The calculation mode of the loss function of the multi-granularity regularization term is as follows:

the loss function of the multi-granularity regularized rebalancing is:

L _M ＝(1-λ)L _CB +L _H

the loss of weight balance is expressed as:

wherein w is _i Representing class weights, z _i Representing the output of the network, N representing the total number of categories, z _j Representing a network output;

the total loss function is:

L＝L _M +αλL _D

wherein,α＝10 ^-x for loss of distillation L _D Is adjusted to be with L _M On the same order of magnitude;

wherein, the previous round of learning N _old The model of the class is used as a teacher model, and N needing to be learned in the round is used as a teacher model _old +N _new The model of the class is called a student model; the input of the student model is the union of the sampled old class sample and the new class sample, and the symbol is D _t ＝D _o ′ _ld ∪D _new The corresponding output isThe same data is output after passing through the teacher modelDividing each term of the probability output by the teacher model by the temperature coefficient T before passing through the softmax layer, and marking the result as soft label pi (z'), and dividing each term of the probability output by the student model by the temperature T as pi (z); the first stage training process is as follows: sample D of new fault class _new With old fault class paradigm set D _o ′ _ld Mixing, designated as D _t As the input of the model, the output of the network is obtained through a feature extraction layer and a classifier, and the optimization target is to minimize the weighted sum of distillation loss and the loss of a multi-granularity regularized re-balancing module;

the second stage training process is as follows: sampling the data into training subsets with balanced categories, freezing parameters of a feature extraction layer, and independently retraining a classifier; the optimization objective is to minimize the weighted sum of distillation losses and the loss of the multi-granularity regularized re-balancing module.

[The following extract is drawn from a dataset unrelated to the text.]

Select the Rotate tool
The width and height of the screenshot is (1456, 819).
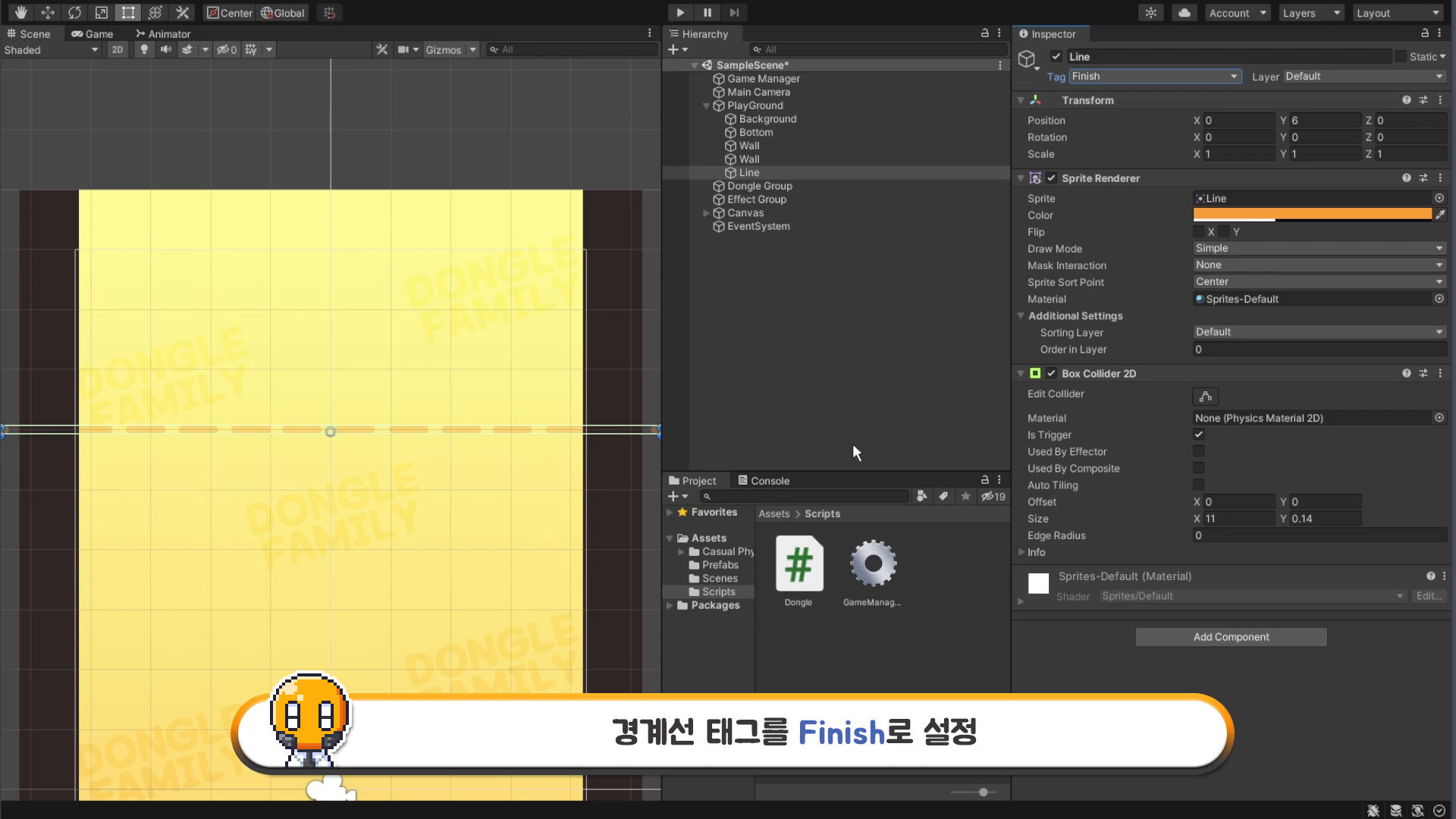pos(74,13)
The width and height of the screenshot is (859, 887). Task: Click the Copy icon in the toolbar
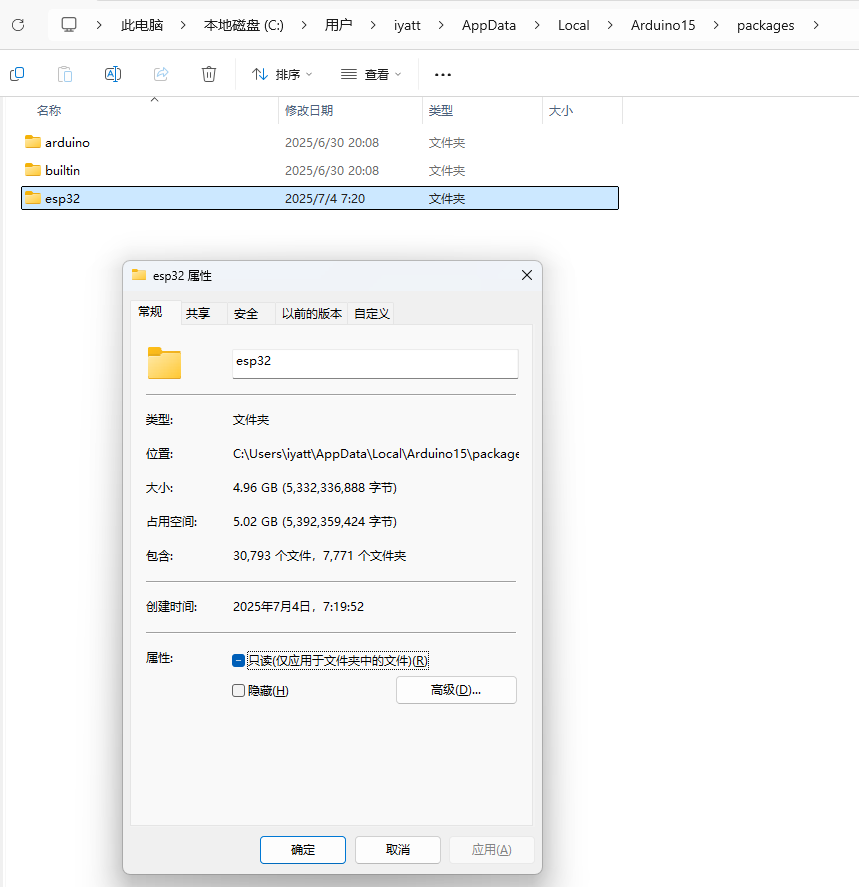click(16, 73)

2. A fault diagnosis device based on multi-granularity regularized rebalancing increment learning, the device comprising: a processor and a memory, the memory having stored therein program instructions that cause an apparatus to perform the method steps of claim 1, the processor invoking the program instructions stored in the memory.

3. A computer readable storage medium, characterized in that the computer readable storage medium stores a computer program comprising program instructions which, when executed by a processor, cause the processor to perform the method steps of claim 1.